TEXTE À LIRE =>
DÉPASSE LA LIMITE DE PROPRIÉTÉ
Construire en empiétant chez le voisin présente un risque majeur : celui d’avoir à démolir même pour une infime superficie « volée » ! mais la jurisprudence évolue…
la propriété privée a un caractère si sacré qu’elle est inscrite dans la Constitution, via la Déclaration des droits de l’Homme de 1789 ! Ce qui se traduit, depuis l’origine du Code civil en 1804 par son article 545: « nul ne peut être contraint de céder sa propriété, si ce n’est pour cause d’utilité publique ». Le principe est clair: sauf le cas spécifique de l’expropriation, il n’est pas possible de se voir imposer la perte de son droit de propriété, si infime soit cette perte. Ce qui en pratique justifie la jurisprudence relative à l’empiétement, qui se définit comme un abus de droit consistant à l’extension d’une construction sur le terrain du propriétaire voisin.
La protection légale de la propriété étant absolue, chacun est donc en droit de refuser que la construction du voisin déborde et vienne diminuer l’étendue physique de cette propriété. Mais, il y a d’un côté le droit lui-même, de l’autre les limites de ce droit sur le terrain...
➜ Des DifférenDs multiples qui nécessitent souvent une expertise
On ne compte plus les conflits de voisinage à ce sujet. Cela va de l’empiétement énorme (une construction immobilière mal implantée s’étend sur le terrain voisin), aux plus fréquentes atteintes minimes: un mur privatif pas trop droit, un débord de toit, un bâtiment de jardin pas très bien positionné… La saisine des tribunaux va d’évidence au-delà de l’empiétement allégué et démontre une hostilité plus profonde, mais le juge est obligé de se prononcer. Comme celui-ci ne dispose pas des éléments nécessaires (le demandeur assure une chose, le défendeur dit le contraire), une expertise judiciaire est inévitable. Hormis certains cas patents, le juge a besoin de l’avis d’un expert pour savoir si oui ou non il y a empiétement. Là, les choses se compliquent encore, ce qui explique que nombre de procédures vont jusque devant la Cour de cassation avec les contraintes de temps et de dépenses que cela implique, envenimant encore les relations entre les voisins.
➜ Destruction orDonnée même si empiétement De bonne foi !

EXERCICE PROPOSÉ 1 =>
Indiquez si chacune des affirmations suivantes est conforme au texte sur l’empiétement, en justifiant par une citation exacte : (a) l’article 545 du Code civil existe depuis 1804 ; (b) le juge peut toujours se passer d’un expert pour établir l’empiétement ; (c) les atteintes minimes sont les plus fréquentes.
Le texte sur l’empiétement et les enregistrements n’ont aucun lien entre eux.

DONNÉES =>
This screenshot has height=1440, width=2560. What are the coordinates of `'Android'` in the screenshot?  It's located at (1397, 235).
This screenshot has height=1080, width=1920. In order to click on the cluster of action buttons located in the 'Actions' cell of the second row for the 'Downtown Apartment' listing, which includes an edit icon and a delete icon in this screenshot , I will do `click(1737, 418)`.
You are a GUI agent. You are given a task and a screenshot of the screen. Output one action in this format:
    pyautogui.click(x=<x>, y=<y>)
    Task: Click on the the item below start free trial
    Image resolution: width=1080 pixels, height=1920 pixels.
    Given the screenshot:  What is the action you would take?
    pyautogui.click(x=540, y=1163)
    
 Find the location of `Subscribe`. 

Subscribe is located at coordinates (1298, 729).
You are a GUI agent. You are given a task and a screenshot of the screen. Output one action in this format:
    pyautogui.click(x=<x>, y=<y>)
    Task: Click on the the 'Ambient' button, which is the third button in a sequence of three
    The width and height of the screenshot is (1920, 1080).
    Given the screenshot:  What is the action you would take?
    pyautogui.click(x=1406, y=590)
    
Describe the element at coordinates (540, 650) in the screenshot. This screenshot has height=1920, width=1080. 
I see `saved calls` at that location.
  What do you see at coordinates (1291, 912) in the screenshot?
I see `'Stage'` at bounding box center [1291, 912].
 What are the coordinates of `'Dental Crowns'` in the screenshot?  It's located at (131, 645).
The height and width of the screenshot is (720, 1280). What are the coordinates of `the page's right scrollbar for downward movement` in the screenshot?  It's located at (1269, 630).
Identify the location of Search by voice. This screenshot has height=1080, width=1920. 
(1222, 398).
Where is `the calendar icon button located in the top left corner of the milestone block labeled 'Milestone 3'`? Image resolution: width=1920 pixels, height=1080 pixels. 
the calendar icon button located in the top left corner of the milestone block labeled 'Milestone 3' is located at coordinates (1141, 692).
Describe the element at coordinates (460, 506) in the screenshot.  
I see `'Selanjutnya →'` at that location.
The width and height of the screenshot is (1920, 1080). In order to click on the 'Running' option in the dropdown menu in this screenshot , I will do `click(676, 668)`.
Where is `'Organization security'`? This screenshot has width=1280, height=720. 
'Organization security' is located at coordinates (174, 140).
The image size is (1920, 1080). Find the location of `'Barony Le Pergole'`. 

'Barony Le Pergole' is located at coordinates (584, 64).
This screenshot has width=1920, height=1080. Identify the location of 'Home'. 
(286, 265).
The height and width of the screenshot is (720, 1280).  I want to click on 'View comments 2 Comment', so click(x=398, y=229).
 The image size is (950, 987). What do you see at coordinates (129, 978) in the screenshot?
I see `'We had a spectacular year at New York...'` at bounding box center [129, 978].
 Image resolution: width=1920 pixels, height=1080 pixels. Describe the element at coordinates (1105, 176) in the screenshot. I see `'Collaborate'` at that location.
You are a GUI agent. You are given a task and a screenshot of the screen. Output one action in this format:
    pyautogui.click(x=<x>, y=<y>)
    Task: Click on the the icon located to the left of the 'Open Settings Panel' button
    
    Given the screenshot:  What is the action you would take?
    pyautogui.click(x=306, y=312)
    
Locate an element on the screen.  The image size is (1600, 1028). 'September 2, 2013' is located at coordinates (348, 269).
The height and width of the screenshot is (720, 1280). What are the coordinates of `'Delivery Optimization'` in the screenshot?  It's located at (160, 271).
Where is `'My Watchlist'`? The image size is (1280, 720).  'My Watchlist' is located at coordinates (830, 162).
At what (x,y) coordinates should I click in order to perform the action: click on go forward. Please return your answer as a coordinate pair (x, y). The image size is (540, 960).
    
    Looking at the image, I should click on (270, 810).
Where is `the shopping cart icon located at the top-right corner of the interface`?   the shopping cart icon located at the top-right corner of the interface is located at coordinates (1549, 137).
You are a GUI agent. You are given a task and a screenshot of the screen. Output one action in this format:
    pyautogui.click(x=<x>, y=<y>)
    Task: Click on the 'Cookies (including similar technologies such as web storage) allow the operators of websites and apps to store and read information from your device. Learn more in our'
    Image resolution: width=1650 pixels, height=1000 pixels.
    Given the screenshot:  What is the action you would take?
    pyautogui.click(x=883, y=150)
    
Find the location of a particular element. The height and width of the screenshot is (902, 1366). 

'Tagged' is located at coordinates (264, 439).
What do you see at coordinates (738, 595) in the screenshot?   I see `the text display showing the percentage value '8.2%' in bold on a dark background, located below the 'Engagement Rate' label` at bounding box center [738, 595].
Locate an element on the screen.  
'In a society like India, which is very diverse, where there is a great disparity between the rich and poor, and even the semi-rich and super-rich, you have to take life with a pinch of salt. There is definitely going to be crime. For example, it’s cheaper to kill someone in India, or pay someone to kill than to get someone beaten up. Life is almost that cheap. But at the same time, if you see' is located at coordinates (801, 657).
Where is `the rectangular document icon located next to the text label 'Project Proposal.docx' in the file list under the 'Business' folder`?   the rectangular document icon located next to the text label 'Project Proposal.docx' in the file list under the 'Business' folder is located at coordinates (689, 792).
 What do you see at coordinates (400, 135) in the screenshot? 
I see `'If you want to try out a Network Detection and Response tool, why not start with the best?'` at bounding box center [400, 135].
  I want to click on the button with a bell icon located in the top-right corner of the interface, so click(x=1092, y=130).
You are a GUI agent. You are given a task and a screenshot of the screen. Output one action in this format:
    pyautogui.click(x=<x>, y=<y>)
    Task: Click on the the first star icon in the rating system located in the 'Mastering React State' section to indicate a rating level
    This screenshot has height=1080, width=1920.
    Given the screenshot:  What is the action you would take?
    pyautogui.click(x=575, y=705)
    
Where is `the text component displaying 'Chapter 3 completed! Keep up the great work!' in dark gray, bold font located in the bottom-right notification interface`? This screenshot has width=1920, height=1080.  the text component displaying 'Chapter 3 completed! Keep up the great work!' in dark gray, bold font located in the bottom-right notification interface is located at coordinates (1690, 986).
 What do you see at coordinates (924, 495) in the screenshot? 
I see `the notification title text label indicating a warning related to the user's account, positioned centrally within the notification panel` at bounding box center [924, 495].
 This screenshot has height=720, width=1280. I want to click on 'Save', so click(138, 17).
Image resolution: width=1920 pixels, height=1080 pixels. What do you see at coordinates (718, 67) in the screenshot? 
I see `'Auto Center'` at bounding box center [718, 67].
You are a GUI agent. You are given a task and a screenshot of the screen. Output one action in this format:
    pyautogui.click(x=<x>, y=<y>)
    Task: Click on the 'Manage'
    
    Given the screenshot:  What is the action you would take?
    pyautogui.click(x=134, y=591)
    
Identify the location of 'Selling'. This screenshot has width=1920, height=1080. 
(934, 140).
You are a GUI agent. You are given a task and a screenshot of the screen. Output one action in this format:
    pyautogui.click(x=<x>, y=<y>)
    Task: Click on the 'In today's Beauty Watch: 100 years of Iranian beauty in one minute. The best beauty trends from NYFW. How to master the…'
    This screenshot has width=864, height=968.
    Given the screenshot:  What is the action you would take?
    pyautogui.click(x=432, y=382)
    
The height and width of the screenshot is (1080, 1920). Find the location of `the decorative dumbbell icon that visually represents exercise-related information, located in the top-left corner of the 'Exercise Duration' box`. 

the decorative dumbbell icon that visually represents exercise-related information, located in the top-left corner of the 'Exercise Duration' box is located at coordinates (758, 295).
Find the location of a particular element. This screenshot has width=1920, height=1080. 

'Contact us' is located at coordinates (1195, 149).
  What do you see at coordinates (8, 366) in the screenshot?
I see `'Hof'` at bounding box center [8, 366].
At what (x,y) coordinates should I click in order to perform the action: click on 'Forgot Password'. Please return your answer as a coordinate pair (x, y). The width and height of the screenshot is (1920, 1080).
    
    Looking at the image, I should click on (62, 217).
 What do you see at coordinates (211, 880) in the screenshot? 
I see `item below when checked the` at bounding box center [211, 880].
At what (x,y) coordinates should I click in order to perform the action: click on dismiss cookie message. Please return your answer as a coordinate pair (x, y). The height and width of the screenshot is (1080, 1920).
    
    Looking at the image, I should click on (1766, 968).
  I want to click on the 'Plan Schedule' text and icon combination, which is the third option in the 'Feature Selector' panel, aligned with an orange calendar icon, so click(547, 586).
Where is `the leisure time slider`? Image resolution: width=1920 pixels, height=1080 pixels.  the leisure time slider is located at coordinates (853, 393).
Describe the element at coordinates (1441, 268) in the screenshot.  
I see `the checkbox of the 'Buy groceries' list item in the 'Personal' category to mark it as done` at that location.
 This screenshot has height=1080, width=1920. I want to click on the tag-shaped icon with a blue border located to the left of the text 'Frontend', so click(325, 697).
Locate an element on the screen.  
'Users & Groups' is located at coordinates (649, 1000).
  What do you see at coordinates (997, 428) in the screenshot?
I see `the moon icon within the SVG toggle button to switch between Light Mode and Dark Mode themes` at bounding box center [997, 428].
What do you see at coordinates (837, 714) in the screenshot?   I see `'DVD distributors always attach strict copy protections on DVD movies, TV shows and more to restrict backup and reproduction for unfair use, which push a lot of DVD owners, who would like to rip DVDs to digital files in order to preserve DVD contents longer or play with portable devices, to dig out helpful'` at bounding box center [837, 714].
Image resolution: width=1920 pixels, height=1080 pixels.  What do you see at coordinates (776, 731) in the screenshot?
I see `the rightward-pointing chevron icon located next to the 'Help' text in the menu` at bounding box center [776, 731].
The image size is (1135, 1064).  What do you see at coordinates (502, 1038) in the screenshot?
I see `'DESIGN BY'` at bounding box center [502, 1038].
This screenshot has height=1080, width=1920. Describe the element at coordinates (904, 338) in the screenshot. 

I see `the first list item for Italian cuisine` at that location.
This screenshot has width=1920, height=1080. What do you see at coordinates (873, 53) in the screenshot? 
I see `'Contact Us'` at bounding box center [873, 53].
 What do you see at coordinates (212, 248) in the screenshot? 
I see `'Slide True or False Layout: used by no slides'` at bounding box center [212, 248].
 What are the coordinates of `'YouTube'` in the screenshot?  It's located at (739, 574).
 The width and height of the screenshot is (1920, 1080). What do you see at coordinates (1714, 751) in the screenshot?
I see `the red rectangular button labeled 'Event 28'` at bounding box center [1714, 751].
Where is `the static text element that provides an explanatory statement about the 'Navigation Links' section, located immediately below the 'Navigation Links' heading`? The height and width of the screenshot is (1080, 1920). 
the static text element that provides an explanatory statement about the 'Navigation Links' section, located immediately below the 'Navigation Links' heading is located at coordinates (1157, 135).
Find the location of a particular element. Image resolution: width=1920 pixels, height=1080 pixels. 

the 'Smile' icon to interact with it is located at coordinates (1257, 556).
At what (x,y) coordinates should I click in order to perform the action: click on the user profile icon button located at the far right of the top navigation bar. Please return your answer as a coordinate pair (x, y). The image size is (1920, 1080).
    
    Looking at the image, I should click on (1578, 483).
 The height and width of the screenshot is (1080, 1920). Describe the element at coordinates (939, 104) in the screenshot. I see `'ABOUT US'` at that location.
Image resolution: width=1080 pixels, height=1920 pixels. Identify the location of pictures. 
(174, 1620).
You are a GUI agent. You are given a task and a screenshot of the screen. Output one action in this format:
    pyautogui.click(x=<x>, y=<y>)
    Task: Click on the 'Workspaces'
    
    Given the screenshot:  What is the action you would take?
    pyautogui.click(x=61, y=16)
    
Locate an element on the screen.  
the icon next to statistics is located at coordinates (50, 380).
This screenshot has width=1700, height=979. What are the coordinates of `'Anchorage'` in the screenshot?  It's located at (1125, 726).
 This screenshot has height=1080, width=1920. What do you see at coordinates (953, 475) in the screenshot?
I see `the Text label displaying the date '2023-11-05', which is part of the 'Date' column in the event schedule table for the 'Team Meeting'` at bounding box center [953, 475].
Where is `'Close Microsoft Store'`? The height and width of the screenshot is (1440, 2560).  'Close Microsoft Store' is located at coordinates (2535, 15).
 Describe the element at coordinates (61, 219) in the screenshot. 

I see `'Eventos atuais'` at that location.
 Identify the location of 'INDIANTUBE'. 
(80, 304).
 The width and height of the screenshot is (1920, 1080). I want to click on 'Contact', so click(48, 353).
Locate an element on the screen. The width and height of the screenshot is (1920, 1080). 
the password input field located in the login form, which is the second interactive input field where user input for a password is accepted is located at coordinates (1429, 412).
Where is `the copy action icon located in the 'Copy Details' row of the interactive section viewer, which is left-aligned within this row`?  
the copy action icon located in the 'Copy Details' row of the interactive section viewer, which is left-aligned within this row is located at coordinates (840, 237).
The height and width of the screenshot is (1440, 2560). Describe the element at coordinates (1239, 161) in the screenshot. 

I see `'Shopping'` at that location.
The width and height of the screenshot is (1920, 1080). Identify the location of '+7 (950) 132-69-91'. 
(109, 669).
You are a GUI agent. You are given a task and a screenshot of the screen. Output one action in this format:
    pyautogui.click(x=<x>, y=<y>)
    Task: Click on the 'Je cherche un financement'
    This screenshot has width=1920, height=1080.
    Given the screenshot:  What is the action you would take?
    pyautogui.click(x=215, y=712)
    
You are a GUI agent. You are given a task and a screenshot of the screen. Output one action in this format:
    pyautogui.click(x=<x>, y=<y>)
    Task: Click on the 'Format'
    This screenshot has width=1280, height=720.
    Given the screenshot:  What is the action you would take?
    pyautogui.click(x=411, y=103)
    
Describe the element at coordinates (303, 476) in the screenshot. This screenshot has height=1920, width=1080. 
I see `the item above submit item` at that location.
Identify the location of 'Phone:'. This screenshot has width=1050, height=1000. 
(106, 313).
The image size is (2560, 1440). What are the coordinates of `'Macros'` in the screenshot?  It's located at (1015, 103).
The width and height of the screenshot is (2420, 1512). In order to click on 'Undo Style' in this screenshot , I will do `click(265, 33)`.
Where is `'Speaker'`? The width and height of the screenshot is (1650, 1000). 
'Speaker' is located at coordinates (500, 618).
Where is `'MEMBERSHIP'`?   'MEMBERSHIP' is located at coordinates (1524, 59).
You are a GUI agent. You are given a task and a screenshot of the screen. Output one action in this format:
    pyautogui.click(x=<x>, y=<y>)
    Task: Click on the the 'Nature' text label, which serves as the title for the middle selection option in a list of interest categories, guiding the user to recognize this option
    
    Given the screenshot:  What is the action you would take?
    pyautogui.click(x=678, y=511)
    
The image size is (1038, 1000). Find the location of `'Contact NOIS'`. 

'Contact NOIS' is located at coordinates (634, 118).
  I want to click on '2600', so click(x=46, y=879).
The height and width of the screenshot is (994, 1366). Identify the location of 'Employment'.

EXERCICE PROPOSÉ 2 =>
Filtrez les enregistrements en recopiant chaque ligne qui contient la chaîne « from ».

CORRIGÉ DÉTAILLÉ 1 =>
(a) Oui : « depuis l’origine du Code civil en 1804 par son article 545 ».
(b) Non : « Hormis certains cas patents, le juge a besoin de l’avis d’un expert pour savoir si oui ou non il y a empiétement ».
(c) Oui : « aux plus fréquentes atteintes minimes ».

CORRIGÉ DÉTAILLÉ 2 =>
    Task: Click on the 'Cookies (including similar technologies such as web storage) allow the operators of websites and apps to store and read information from your device. Learn more in our'
    Task: Click on the 'In today's Beauty Watch: 100 years of Iranian beauty in one minute. The best beauty trends from NYFW. How to master the…'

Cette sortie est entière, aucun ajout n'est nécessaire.